New Mechanism In The Regulation Of Human Genes
How the protein U2AF builds mRNA for protein production
Scientists at the Technical University of Munich and the Helmholtz Zentrum Muenchen and along with their colleagues from the European Molecular Biology Laboratory (EMBL) in Heidelberg and the Centre for Genomic Regulation in Barcelona have discovered how the U2AF protein enables the pre-mRNA* to be spliced to form the mRNA*, which serves as a template for protein synthesis in the body.
Splicing requires the cooperation of different proteins, i.e. splicing factors. One such splicing factor, U2AF, was examined by the Munich scientists. It consists of two structural modules and binds to the RNA near the intron*-exon* boundary. Professor Michael Sattler, Director of the Institute for Structural Biology at the Helmholtz Zentrum Muenchen and Professor of Biomolecular NMR Spectroscopy at the Technische Universitaet Muenchen, summarizes how the U2AF protein contributes towards splicing: “The spatial structure of the U2AF protein alternates between a closed and an open conformation. A matching RNA sequence in the intron causes the U2AF to assume an open conformation, which activates splicing and eventually leads to the removal of the intron.”
※
#### TASKS AND EXERCISES:
1. List every term in the passage on U2AF and splicing that is marked with an asterisk.
2. Proceed with the passage on U2AF and splicing, starting right after its last sentence.

[Items from a data source]
※
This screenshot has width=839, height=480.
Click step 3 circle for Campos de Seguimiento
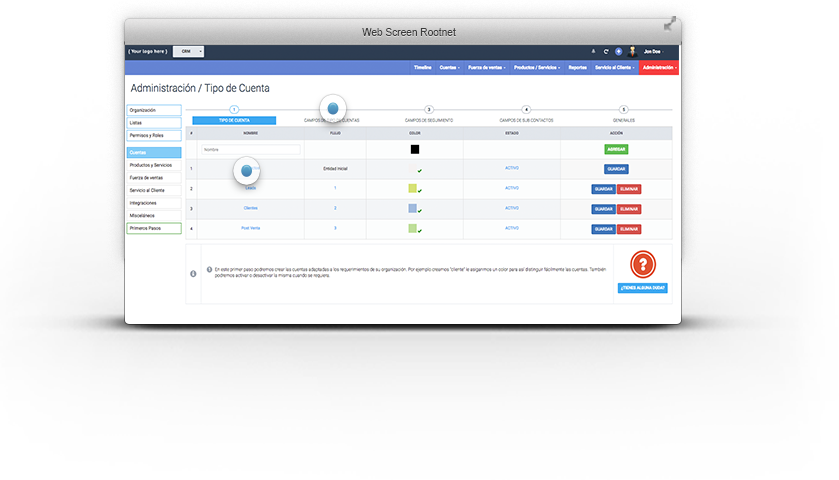click(429, 109)
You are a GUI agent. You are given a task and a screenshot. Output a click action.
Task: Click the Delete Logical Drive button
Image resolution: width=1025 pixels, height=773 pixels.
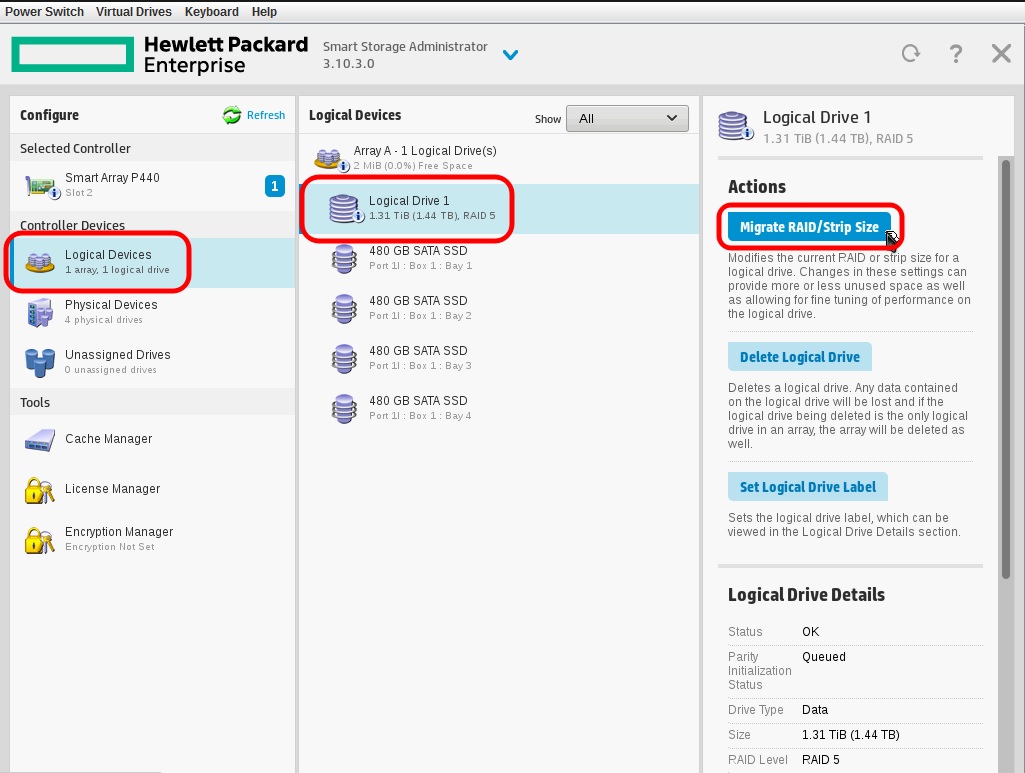click(x=799, y=357)
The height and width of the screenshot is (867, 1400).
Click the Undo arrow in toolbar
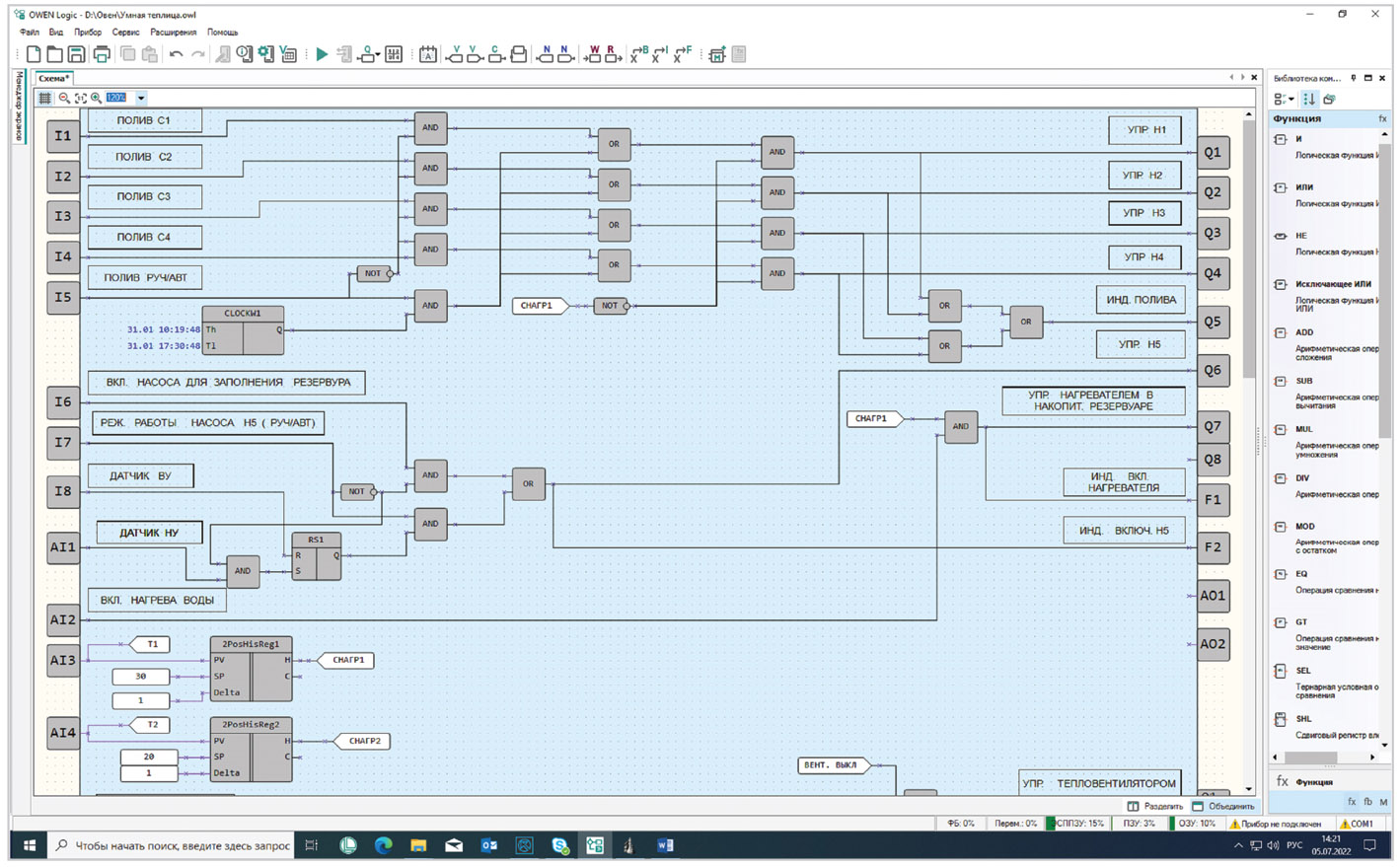(176, 55)
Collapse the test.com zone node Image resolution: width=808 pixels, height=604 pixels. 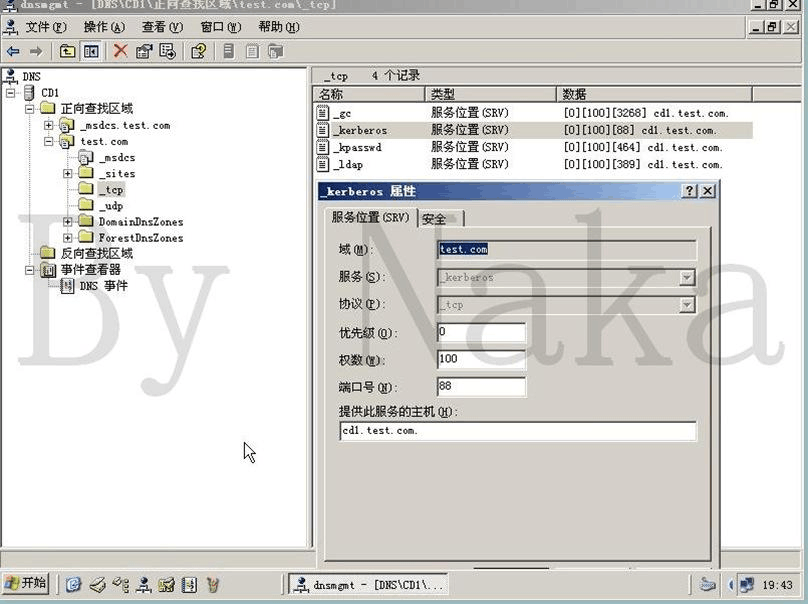click(x=49, y=141)
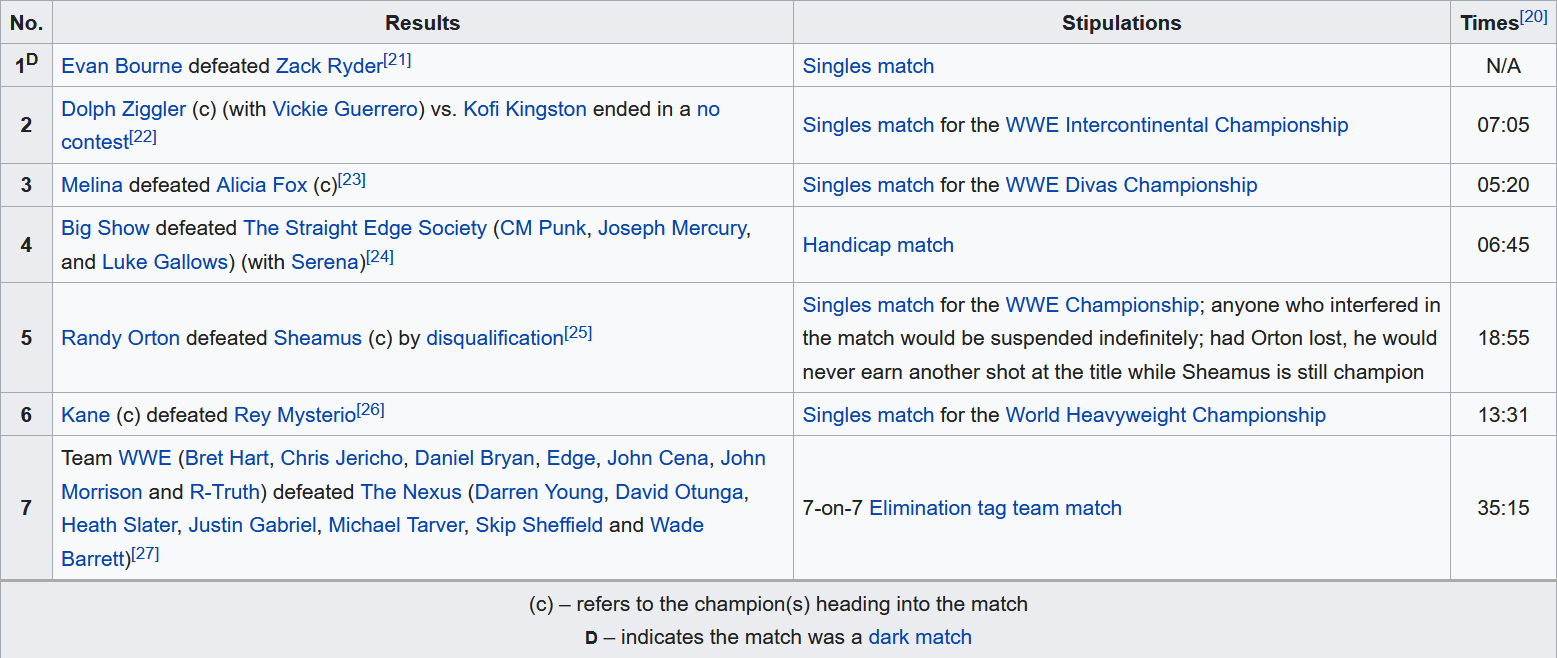Open the Vickie Guerrero page link

coord(345,109)
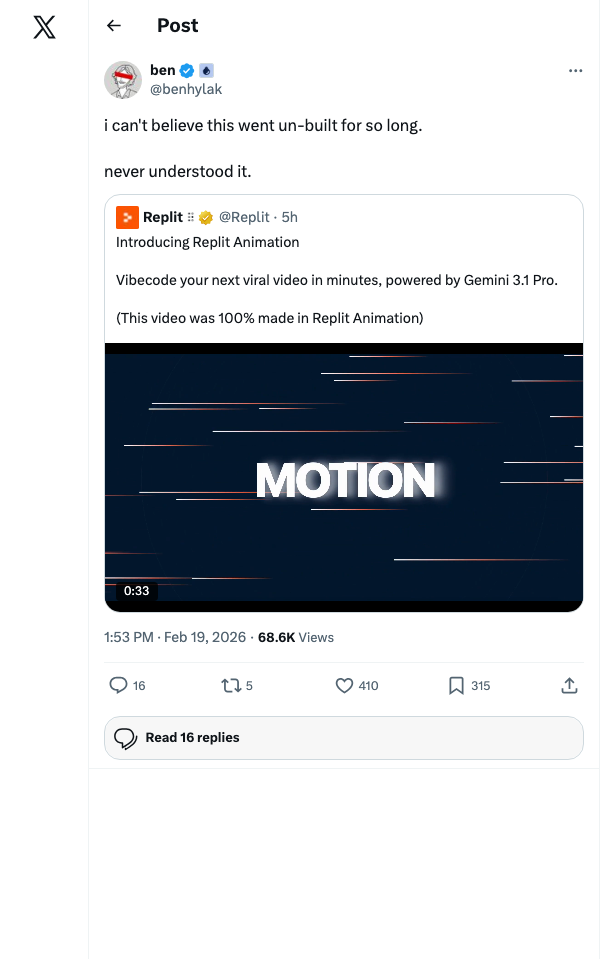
※
#### LIST OF ANSWERS:
1. pre-mRNA, mRNA, intron, exon

2.
The intron’s RNA sequence determines how effectively this conformational change can be triggered. This shift of balance between the closed and the open form of the U2AF protein occurs through a process of conformational selection, i.e. the RNA binds to a small fraction of the open conformation that already exists even in the absence of RNA. The scientists presume that similar mechanisms ““ balanced between a closed, inactive and an open, active conformation ““ play an important role in the regulation of many other signal pathways in the cell.
The genes in the human genome have a specific structure. Sections with relevant exons alternate with regions known as introns, which contain irrelevant information that does not encode the corresponding protein. In order for a protein to be produced, pre-messenger RNA (pre-mRNA) first has to be transcribed from the DNA. The pre-mRNA copy is then spliced and the introns are removed, leaving the mRNA; which consists solely of exons. Splicing requires that the introns recognized and accurately excised. Splicing is thus an essential process in the central dogma of molecular biology: genetic information flows in one direction: from the DNA to RNA to proteins.
Genome / gene / DNA / mRNA: Genes are the basis for the synthesis of proteins. In the first step, desoxyribonucleic acid (DNA) is transcribed to form a messenger ribonucleic acid (messenger RNA or mRNA), which in turn provides a template for protein synthesis. An organism’s complete set of DNA is known as a genome.
Splicing / exons / introns / (pre-) mRNA: Exons are the DNA sections that encode the amino acid sequence of a given protein. The introns, which lie between the exons, are removed in the splicing process. The pre-mRNA thus is processed to a more mature mRNA.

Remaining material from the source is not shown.